Le traitement Disney, comme le Druun lui-même, semble neutraliser tout ce qu'il touche, peu importe à quel point il s'efforce de préserver les éléments distinctifs des cultures non occidentales qu'il a apportées sous son étiquette, surtout récemment. Disney rend-il hommage à ces cultures ? Ou ces cultures sont-elles des instruments de stratégie d'entreprise ? Des lieux aussi différents que le Mexique (Coco), les îles polynésiennes (Moana) et maintenant l'Asie du Sud-Est sont aplatis le long du continuum Disney, chacun se sentant comme faisant partie d'une collection.

En tout cas, le politique de genre du récent live-action Mulan, que certains ont trouvé rétrograde , met Raya en perspective : il n'y a aucun doute sur les capacités de notre héroïne, et il n'est pas question non plus qu'elle soit exceptionnelle. La princesse Disney pourrait bien devenir un autre mot pour super-héros, mais au moins elle n'aura pas besoin d'être sauvée.

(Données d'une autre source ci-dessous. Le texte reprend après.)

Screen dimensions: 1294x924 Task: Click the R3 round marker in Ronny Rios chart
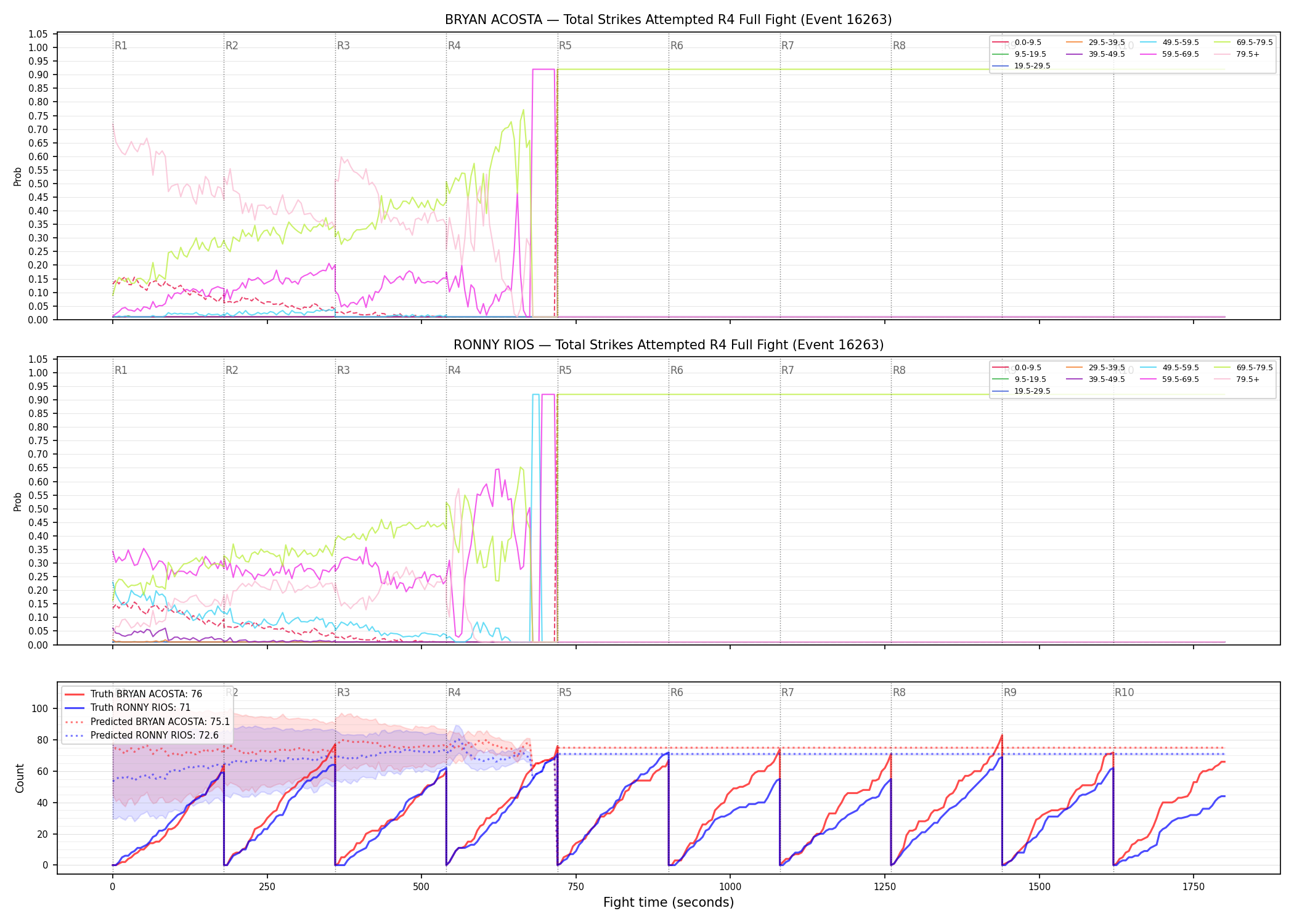coord(343,370)
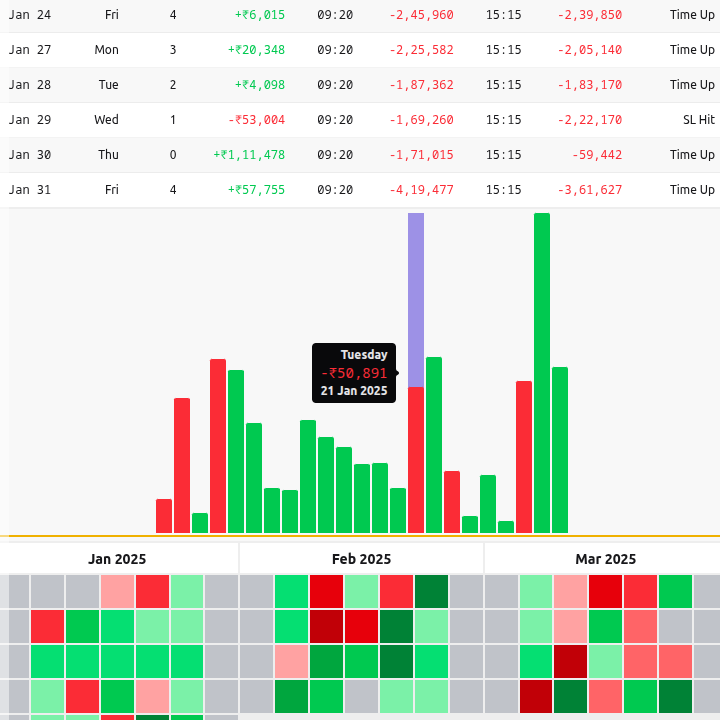Viewport: 720px width, 720px height.
Task: Click the +₹57,755 value on Jan 31
Action: point(256,190)
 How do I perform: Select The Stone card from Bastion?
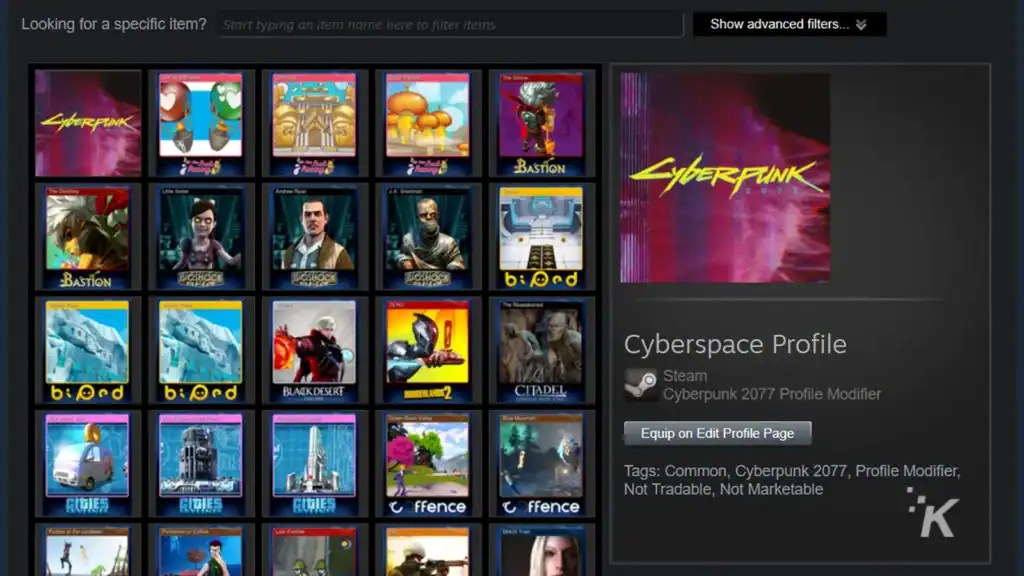tap(541, 120)
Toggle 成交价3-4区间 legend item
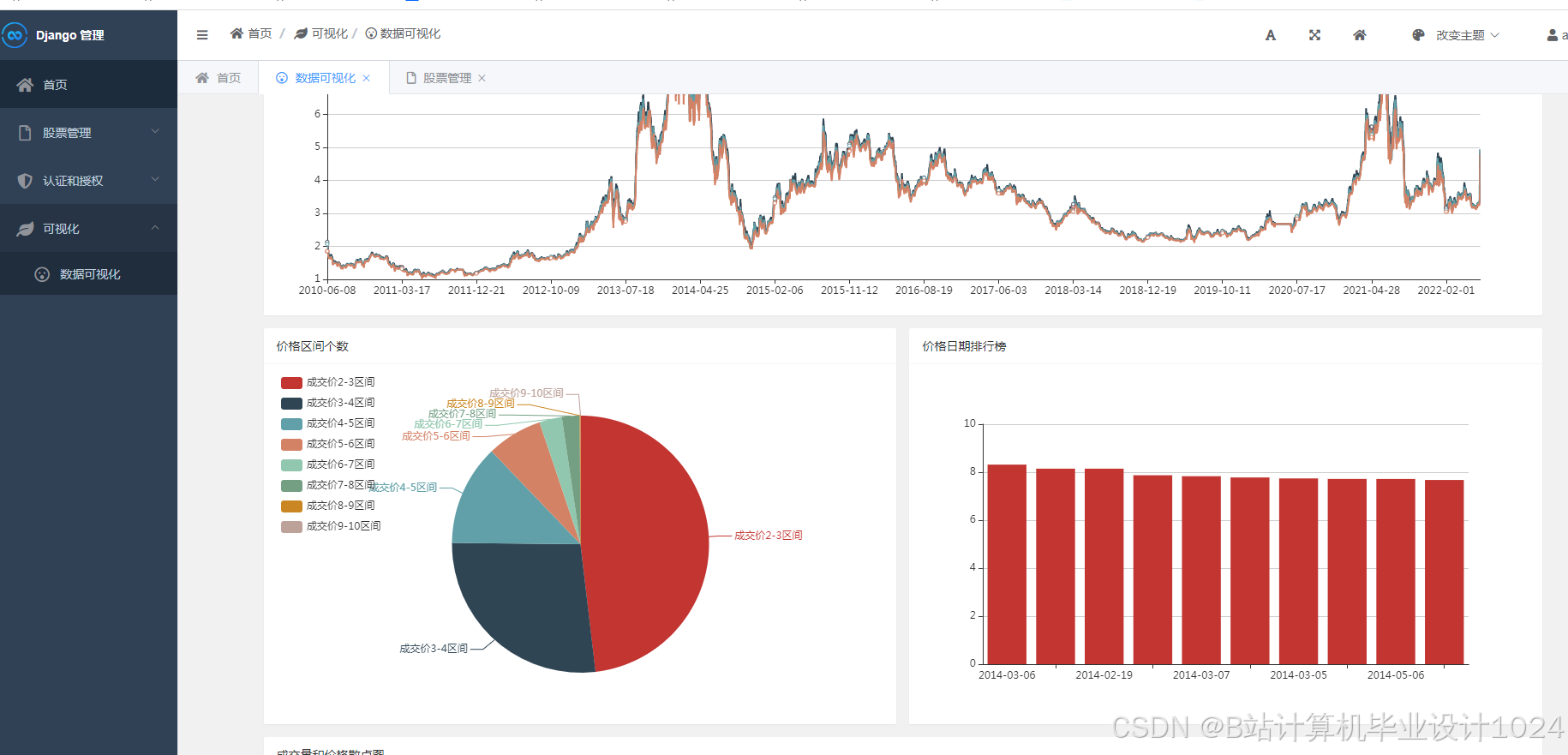 pos(328,403)
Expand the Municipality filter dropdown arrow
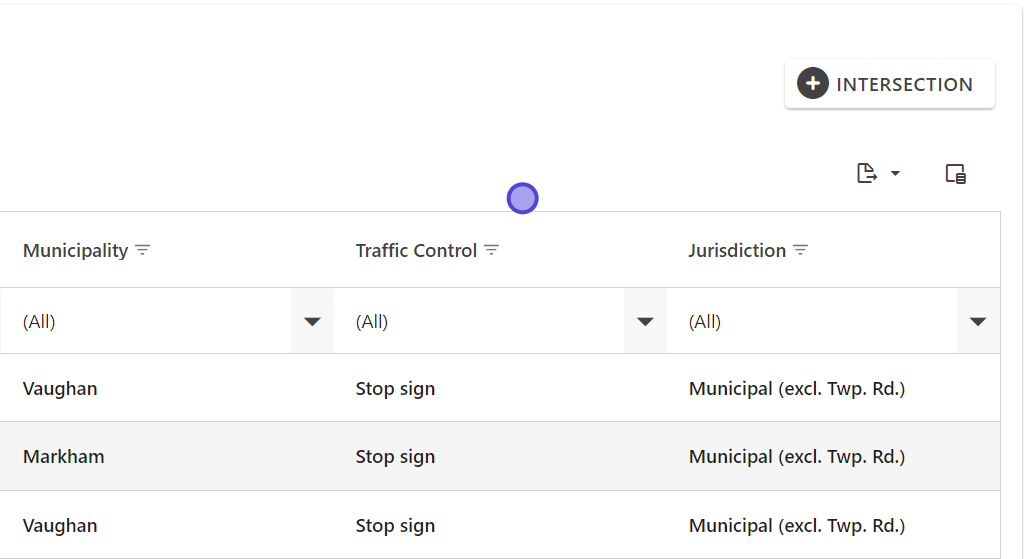The width and height of the screenshot is (1024, 559). [312, 321]
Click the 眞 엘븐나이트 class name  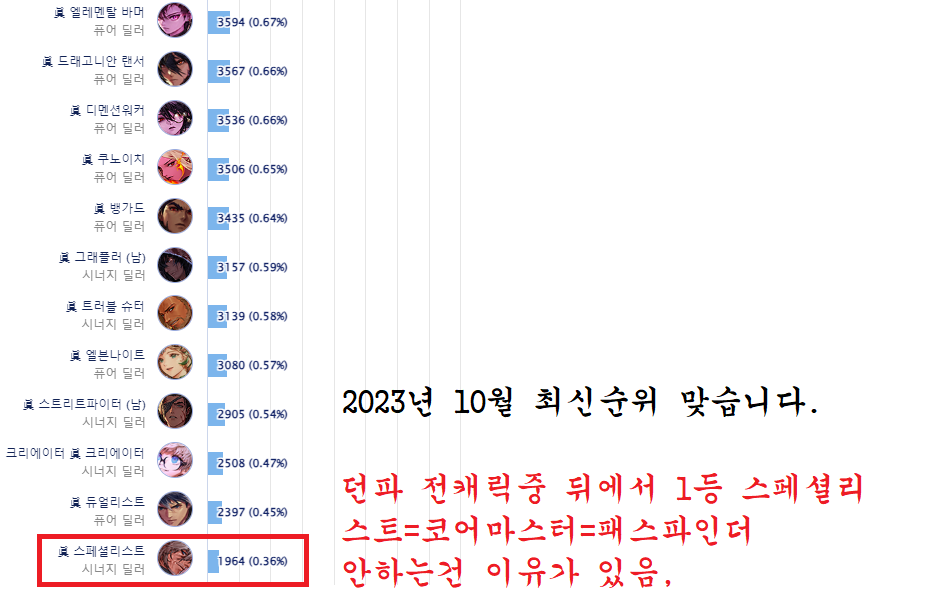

Et ici, les relations les plus significatives et les plus transformatrices sont entre les femmes, euh, les êtres féminins. Raya et Namari doivent apprendre à se faire confiance malgré l'histoire de la trahison - et entre elles, il y a peut-être, peut-être même les plus faibles indices de tension sexuelle. Ensuite, il y a Sisu, dont la foi inébranlable en l'humanité laissera sa marque sur les deux dames. La rhétorique de l'unité semble terriblement banale, mais elle enseigne également le pardon : une leçon digne pour les enfants.

Raya et le dernier dragon
Classé PG. Durée : 1 heure 54 minutes. Dans les théâtres et sur Disney + . Veuillez consulter Les lignes directrices décrites par les Centers for Disease Control and Prevention avant de regarder des films dans les cinémas.